During this period the entire population of Cambodia was ordered to report to the countryside and placed into slave labor of work camps and farming communities. Any civilian that was of middle or upper class society at the time were either killed or tortured to make sure they were not against the new government. The lowest class of people in Cambodia that mainly consisted of farmers were considered the "ideal" citizen of the new government and were thus put into important roles to look after all the enslaved other people. For 4 years the Pol Pot regime "AKA" the Khmer Rouge committed genocide on the people of Cambodia and uprooted everyone from normal life and robbed them of all there freedoms. This included taking all money and valuables from there people, placing them in horrible living conditions, sending away young children and teens to work camps to be placed into the army, permission to rape any women that flaunts her body, enslaving them to farm food for the government and only being allow a minimal amount of food for themselves, and separating men and women into different camps.
The first place we visited was in downtown Phenom Phen to an enslavement camp. This elementary school turn torture jail was used during the 4 years of the Khmer Rouge rise to power and is now the genocide history museum of Cambodia.
Occupants were enslaved and tortured only to be killed in the most inhuman ways. As a document to the jail, there is a local artist that is featured recalling all of his memories of the time. Here are a few of his works...
And below is a torture chamber used to beat inmates into submission.
Pretty depressing huh. I will say at this point to let you relax from the horrifying info i have given you thus far that I think it is very important to learn about the past history of our world (bad or good) in an effort to stop this from ever happening again. I do get very depressed especially having been there, but i just hope that at some point our society as a whole has moved past this horrific part of history. The people of Cambodia were promised alot as they first thought the Khmer Rouge soldiers were trying to help them escape from the "Youn's" of Vietnam. The overall thought was that Vietnamese were a very immoral people, and yet the government of Cambodia was just brainwashing their own people into believing it.
The 2nd part of our day, we drove out into the countryside of Cambodia to "the Killing Fields". Upon arrival you are greeted by a large mosque and dedication to those who lost there lives here during the genocide years. At first glance you think it is a very peaceful building.
It is a little more horrifying and surreal when you step into the building. Each level of the structure holds the remains of heads and bones of those that died here and were NOT even buried. Of the ones that were buried, they were simply shot and placed into mass graves sometimes with 300-500 bodies.

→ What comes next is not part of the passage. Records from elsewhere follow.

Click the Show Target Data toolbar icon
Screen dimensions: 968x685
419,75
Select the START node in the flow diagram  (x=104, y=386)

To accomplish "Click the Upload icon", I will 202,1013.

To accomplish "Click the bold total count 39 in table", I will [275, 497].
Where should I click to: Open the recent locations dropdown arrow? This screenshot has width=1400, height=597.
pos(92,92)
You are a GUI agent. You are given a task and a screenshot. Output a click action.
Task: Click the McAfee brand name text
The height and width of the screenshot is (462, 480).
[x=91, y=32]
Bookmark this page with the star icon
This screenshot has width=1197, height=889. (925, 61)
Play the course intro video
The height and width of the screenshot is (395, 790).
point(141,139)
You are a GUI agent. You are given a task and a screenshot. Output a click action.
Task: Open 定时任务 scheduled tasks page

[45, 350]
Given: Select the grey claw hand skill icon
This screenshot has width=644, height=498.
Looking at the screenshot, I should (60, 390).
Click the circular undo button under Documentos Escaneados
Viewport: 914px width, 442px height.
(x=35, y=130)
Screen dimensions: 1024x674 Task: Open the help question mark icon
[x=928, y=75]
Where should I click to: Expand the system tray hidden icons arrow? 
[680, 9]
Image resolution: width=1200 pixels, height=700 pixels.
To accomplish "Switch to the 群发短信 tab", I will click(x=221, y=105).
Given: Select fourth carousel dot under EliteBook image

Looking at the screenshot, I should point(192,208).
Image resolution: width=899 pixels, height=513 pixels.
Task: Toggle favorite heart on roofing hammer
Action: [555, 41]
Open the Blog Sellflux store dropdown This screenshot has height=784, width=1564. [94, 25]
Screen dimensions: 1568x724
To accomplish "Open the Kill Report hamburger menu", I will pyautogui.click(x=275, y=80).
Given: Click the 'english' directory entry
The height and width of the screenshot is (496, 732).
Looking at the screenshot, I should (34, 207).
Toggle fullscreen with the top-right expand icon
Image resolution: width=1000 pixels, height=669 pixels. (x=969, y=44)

The total amount of people that lost there lives in this 4 year bit of history was more than 300,000. Which was almost 1/4 of all Cambodians in 1980.
It didn't even hit me as to how depressing and horrible this was, until you walk around the grounds. Most of the land is unchanged from the original process of children getting dragged away from there parents, and being tortured and killed. For the most part you are just looking at empty holes in the ground and lots of clothes scattered around the ground.
This tree was used to beat people and hang them from it with nooses. The site of seeing so many clothes scattered just is evidence of how scared the men, women, and children were when they came here. Striped of all basic comforts and freedoms of the best this world has to offer and allowed to die because government power and paranoia got the best of the Khmer Rouge.
I have spent alot of long nights thinking about this tragic note in all of our history. And the reason it matters to those of us in the western world is because this could happen to any society no matter how well civilized we think we are.
I just got done reading a book called "First They Killed My Father" and i really think everyone should read this. When i was in college I took a Genocide course and that course doesn't even begin to explain the horror that you understand when you learn the true facts about this event.